In this passage, Pamela is “thrilled” and “quivering with anticipation” at the thought of Christmas. She “cannot wait” until the day arrives.
This is all that’s required for half marks. A less polished answer (one without the “in-flow” quotations, for example) would probably score just under 50 percent; two marks out of five or six, say, or three out of eight. This is the level of answer typically produced by an untutored student with some feeling for English.
A second paragraph is required for the other half of the marks. It looks something like this:
Furthermore, the author uses two techniques to help the reader feel Pamela’s excitement. Firstly, employs short sentences, such as “Christmas!” and “It was all too much”. These sentences rush past, and cause the reader to feel just as excited as Pamela. The author also uses personification, stating that “the days crawled past”. This image helps the reader to feel, like Pamela, that time is going unusually slowly as Christmas approaches.
The job of this second paragraph is to go beyond listing vocabulary, and instead list techniques that the writer uses to get their point across. A technique is really anything even mildly out-of-the-ordinary – it’s almost impossible to write a paragraph without using one or two. In this case, the techniques are Sentence Length and Personification.
For each technique, I’ve ensured maximum marks by also including a short follow-up, indicating what the writer achieved by using it. This is only required by the most challenging schools, but it’s a good habit for students to get into if they are aiming for the top.
The first technique I mentioned was sentence length.
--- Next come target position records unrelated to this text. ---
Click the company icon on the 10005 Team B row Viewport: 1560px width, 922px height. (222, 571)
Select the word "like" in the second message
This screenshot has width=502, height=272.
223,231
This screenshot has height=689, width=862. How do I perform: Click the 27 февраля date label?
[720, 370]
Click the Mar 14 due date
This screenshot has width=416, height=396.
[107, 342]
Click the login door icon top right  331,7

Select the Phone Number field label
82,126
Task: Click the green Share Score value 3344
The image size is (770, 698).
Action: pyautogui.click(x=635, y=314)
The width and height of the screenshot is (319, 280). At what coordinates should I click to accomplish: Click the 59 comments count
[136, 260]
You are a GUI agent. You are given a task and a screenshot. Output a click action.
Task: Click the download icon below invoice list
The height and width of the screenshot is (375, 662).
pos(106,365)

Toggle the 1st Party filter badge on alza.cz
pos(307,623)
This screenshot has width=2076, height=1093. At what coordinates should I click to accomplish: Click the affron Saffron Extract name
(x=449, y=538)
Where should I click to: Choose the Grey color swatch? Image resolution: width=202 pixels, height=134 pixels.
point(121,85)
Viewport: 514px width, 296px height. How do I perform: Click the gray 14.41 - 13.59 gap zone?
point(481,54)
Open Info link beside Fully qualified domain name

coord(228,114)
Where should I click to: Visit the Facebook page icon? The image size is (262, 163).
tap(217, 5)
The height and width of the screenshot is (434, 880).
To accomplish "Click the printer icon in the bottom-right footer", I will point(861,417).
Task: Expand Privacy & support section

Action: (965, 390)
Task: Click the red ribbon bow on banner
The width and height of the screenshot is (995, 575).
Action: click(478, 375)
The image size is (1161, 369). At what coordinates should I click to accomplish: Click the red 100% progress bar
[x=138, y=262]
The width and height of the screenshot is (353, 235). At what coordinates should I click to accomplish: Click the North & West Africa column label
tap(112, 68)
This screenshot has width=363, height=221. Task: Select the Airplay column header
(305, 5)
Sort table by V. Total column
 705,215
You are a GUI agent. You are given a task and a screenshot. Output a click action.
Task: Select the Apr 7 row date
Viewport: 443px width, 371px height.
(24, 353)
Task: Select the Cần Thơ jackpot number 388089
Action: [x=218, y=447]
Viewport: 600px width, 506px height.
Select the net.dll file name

This isn’t a coincidence, even though I’m ‘quoting’ from a made-up passage. There’s always something to say about sentence length. Are some sentences short? Are some long? Unless the answer is “no, every single one is identically medium in length” (which would itself be rather remarkable), there should be something to comment on here. Mentioning sentence length in a how-does-the-author question is the closest thing to a free mark on the whole paper – it’s something that every student should be aiming to do. Given that one seldom needs to comment on more than two techniques for a high mark, and how few candidates actually know this trick, this information grants any student who’s been let in on the secret an enormous head-start on their competition.
For the second point, I used personification, but there’s countless other tricks to look for. In rough descending order of importance, students might partner the obligatory Sentence Length point with:
Sentence Structure (“Run-on”? Verbless? Lots of adjectives or adverbs?)
Repeated Words
Repeated Sentence Structures
Personification
Unusual Punctuation
Alliteration / Sibilance
Contrast
Similes & Metaphors
There are likely others, and I’d be lying if I said that students always find it easy to select one of the ‘right’ answers. That means that what I’ve written here isn’t a completely clear path to scoring ten-out-of-ten; some practice is still required before success is guaranteed. Sometimes candidates, no matter how well prepared, will slip up, grasp the wrong end of the stick entirely and only score 75%.
I really do believe, though, that this second paragraph will magically transform an answer that asks politely for half marks into one that requests the maximum. It’s two or three immediate extra marks on a question that comes up on every paper, every year. If you’ve got half an hour to improve your child’s mark in English, it’s hard to imagine doing better than that.